-------- Items --------

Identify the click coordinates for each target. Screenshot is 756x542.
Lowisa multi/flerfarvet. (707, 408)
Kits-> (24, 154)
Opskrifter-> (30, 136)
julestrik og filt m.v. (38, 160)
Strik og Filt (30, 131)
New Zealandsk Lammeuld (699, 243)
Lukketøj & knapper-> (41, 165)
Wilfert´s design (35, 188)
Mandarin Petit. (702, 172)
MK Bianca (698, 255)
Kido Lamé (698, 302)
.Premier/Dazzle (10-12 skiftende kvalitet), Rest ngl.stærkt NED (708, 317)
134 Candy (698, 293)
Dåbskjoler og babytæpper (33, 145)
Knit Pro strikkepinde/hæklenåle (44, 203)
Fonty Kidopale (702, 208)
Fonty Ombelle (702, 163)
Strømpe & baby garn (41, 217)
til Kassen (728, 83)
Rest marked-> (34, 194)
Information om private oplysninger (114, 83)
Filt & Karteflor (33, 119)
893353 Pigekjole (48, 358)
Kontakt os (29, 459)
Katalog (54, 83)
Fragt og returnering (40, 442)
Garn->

--------

— Required task —
Change "til Kassen" to "Gå til kassen" throughout the records above, and write them out again with nothing else altered.

— Correct answer —
Identify the click coordinates for each target. Screenshot is 756x542.
Lowisa multi/flerfarvet. (707, 408)
Kits-> (24, 154)
Opskrifter-> (30, 136)
julestrik og filt m.v. (38, 160)
Strik og Filt (30, 131)
New Zealandsk Lammeuld (699, 243)
Lukketøj & knapper-> (41, 165)
Wilfert´s design (35, 188)
Mandarin Petit. (702, 172)
MK Bianca (698, 255)
Kido Lamé (698, 302)
.Premier/Dazzle (10-12 skiftende kvalitet), Rest ngl.stærkt NED (708, 317)
134 Candy (698, 293)
Dåbskjoler og babytæpper (33, 145)
Knit Pro strikkepinde/hæklenåle (44, 203)
Fonty Kidopale (702, 208)
Fonty Ombelle (702, 163)
Strømpe & baby garn (41, 217)
Gå til kassen (728, 83)
Rest marked-> (34, 194)
Information om private oplysninger (114, 83)
Filt & Karteflor (33, 119)
893353 Pigekjole (48, 358)
Kontakt os (29, 459)
Katalog (54, 83)
Fragt og returnering (40, 442)
Garn->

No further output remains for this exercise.